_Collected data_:
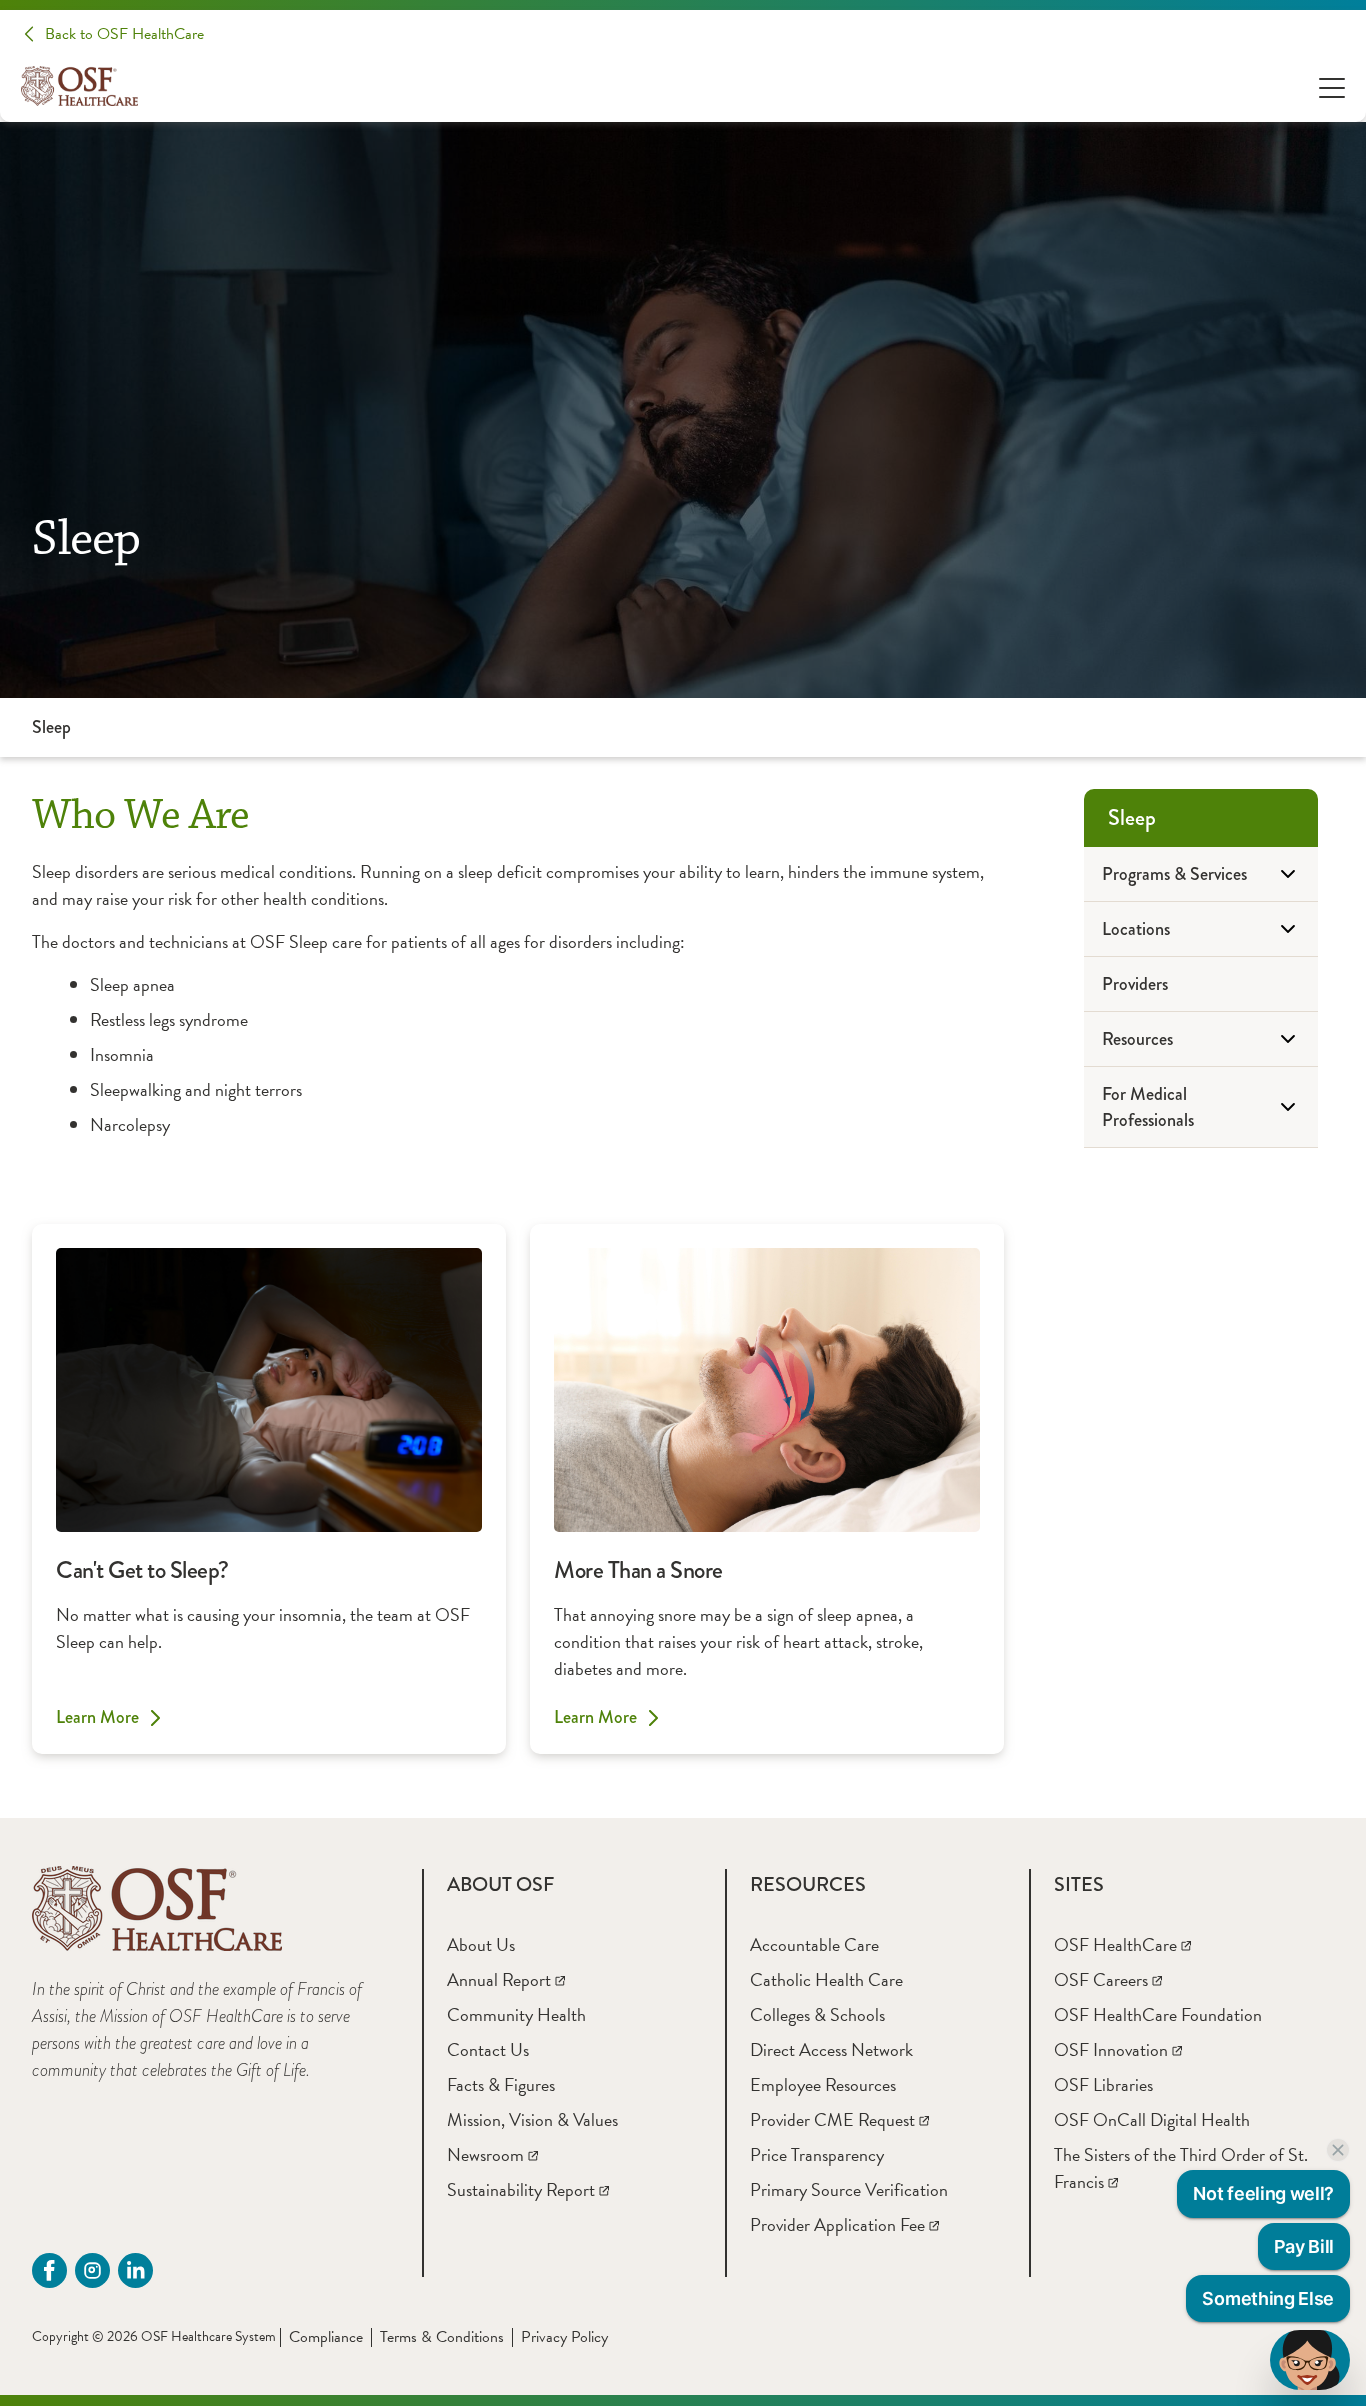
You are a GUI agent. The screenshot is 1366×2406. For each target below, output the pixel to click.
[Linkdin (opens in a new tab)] (135, 2270)
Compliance (326, 2337)
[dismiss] (1338, 2150)
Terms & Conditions (442, 2337)
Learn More (97, 1718)
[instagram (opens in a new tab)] (92, 2270)
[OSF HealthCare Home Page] (79, 86)
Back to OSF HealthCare (124, 34)
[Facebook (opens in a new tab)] (49, 2270)
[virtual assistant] (1310, 2360)
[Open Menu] (1332, 86)
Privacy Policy (564, 2337)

_Exercise_:
Every line from the one containing "[Facebook (opens in a new tab)] (49, 2270)" to the close of the records must be reproduced exactly. Include both ends and nothing more.

_Finished task_:
[Facebook (opens in a new tab)] (49, 2270)
[virtual assistant] (1310, 2360)
[Open Menu] (1332, 86)
Privacy Policy (564, 2337)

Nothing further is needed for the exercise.